冷たい空気を伴って北西方から接近、ハワイに嵐をもたらす低気圧を言う。
こいつは元々冷たい空気の塊でできた低気圧で、ハワイへ南下してくる過程で中心が暖かくなり、熱帯低気圧の性質を帯びてくるという。
2.パーフェクト・ストーム
本稿【1】で紹介したアレ。
3.1988年台風11号
台風だった時間(在位?)が15時間だけという弱い部類。ご覧の通り渦を巻きたいように見えるが明確な渦はない。こいつは沖縄付近に降りてきた寒気の渦をとっかかりに、上昇気流を呼びんこんで「低気圧」として結実した、というのが実質のところ、と書けるらしい。台風とされているが、中心には冷たい空気の塊があった。
●特徴?
「暖かい地域だけど中心核に寒気を持ってる」論文の定義はさておき、一般向けにざっくり書くならこれが適切なのではないか。
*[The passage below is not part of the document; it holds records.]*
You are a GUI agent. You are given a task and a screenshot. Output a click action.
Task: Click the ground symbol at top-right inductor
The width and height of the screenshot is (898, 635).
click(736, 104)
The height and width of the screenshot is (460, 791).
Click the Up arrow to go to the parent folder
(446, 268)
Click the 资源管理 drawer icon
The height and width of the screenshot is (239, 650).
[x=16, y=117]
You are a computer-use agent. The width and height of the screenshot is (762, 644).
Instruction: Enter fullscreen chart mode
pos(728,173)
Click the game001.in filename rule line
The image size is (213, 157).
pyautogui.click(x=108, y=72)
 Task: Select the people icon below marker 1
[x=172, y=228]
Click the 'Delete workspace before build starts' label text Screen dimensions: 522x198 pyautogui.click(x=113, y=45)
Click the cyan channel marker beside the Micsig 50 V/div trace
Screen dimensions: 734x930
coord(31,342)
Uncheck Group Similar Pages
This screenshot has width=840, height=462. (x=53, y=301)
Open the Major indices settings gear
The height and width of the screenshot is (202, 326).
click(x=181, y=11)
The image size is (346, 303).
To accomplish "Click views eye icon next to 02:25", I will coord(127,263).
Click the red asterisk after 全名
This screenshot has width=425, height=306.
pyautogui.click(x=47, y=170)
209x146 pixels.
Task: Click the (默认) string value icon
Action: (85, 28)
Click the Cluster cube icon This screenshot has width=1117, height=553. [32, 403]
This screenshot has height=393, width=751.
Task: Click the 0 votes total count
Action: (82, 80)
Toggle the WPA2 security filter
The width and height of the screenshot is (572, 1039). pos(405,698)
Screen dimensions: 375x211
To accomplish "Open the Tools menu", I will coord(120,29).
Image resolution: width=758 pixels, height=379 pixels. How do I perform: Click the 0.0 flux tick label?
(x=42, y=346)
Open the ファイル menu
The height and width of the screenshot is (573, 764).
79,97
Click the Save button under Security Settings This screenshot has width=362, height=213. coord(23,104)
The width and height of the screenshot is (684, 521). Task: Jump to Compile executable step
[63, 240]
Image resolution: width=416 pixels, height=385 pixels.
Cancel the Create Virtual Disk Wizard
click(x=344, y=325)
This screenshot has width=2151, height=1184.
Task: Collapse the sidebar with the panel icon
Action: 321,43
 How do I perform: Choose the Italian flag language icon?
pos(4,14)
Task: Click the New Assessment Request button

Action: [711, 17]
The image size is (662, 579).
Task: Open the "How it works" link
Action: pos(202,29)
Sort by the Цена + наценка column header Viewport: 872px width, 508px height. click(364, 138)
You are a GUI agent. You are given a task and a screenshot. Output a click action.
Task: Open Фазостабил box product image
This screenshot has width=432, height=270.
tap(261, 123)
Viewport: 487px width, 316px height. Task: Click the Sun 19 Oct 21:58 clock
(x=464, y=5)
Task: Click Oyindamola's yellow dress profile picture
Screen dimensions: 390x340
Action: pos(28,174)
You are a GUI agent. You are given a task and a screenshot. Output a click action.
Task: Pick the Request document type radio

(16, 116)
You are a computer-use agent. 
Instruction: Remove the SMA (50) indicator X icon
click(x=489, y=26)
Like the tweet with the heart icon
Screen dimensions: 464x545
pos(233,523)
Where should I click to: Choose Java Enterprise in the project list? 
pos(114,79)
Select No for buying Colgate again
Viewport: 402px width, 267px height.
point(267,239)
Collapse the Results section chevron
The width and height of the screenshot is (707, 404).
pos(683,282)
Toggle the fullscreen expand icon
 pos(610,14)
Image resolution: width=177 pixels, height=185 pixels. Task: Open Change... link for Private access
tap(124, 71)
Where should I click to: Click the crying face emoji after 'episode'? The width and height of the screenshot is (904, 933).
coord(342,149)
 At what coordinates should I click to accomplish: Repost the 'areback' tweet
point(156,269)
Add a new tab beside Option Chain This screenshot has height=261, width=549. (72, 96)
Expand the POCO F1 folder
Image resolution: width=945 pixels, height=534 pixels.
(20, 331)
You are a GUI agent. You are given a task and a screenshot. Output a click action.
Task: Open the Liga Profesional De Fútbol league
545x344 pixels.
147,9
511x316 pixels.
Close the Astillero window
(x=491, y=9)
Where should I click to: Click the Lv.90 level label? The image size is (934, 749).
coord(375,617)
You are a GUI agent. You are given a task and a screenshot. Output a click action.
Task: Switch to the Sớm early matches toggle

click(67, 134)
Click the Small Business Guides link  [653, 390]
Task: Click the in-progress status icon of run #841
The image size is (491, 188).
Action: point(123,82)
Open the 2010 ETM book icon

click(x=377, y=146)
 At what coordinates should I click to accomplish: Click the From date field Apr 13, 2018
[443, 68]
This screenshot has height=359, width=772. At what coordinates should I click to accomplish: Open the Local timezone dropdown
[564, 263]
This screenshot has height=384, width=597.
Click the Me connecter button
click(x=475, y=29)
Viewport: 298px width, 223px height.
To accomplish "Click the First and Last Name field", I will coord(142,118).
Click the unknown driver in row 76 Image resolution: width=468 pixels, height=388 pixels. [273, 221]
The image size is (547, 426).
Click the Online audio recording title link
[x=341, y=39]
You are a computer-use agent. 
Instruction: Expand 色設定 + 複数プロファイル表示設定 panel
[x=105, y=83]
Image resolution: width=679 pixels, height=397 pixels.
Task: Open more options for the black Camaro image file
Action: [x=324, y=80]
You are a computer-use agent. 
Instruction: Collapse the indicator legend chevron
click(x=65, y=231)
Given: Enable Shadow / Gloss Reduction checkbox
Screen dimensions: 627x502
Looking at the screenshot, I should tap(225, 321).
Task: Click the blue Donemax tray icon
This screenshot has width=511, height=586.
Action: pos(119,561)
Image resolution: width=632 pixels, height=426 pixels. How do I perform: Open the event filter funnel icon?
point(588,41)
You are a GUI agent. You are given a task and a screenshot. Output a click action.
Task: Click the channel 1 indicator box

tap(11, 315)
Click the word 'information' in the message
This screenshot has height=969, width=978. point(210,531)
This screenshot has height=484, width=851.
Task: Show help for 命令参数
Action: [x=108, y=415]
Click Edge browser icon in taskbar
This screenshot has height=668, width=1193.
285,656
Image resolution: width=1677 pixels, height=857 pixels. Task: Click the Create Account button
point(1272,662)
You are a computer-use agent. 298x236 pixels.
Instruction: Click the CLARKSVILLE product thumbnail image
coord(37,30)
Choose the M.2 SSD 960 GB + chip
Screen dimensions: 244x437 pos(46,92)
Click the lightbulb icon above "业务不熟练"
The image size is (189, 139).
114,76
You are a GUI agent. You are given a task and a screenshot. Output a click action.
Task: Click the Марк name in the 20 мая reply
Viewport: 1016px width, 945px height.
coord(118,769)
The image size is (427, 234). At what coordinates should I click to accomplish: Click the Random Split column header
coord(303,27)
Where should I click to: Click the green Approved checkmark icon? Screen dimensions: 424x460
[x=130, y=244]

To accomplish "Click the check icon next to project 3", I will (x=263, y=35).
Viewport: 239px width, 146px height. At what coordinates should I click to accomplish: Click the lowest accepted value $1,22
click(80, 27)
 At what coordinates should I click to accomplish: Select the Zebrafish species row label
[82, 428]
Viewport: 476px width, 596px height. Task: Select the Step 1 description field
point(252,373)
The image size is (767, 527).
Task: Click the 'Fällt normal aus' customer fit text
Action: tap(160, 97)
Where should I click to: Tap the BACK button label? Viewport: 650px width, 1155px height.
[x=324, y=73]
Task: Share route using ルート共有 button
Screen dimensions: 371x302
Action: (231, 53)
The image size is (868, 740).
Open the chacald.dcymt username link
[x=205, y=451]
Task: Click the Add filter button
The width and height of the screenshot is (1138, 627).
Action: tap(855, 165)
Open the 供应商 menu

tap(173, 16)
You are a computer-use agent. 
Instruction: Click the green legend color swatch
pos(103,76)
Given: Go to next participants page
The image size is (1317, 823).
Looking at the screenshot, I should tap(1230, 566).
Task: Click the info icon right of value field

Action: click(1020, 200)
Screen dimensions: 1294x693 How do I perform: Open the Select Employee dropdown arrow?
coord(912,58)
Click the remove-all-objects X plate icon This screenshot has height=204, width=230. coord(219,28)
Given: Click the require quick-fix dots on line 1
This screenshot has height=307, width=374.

形成のトリガとしては、寒気の南下、暖気の北上、前線活動などがある。低気圧の中に暖気と寒気があって循環条件としては完結していて、熱帯的な振る舞いや性質を帯びることも、温帯的なその場合もある。
やーらしいのは。
・どっちつかずなので中心気圧の算出など、確立されていない予報要素がある
・温暖化で暖気も寒気も卓越しているので日本近海は起こりやすくなるんじゃないの?
●注意すべきこと
「台風」として登録追跡されることが多いが、雨雲・風速分布が温帯低気圧的になることがあり、「中心ほど強い」という常識のままでいるとひどい目にあう可能性がある。
まぁ、「低気圧っていろいろあんのね」ってのが分かってきていて、温暖化が複雑にしている、という昨今。
まーた面倒くさいものが。台風→温帯低気圧→インド洋で熱帯低気圧に復帰。だってさ。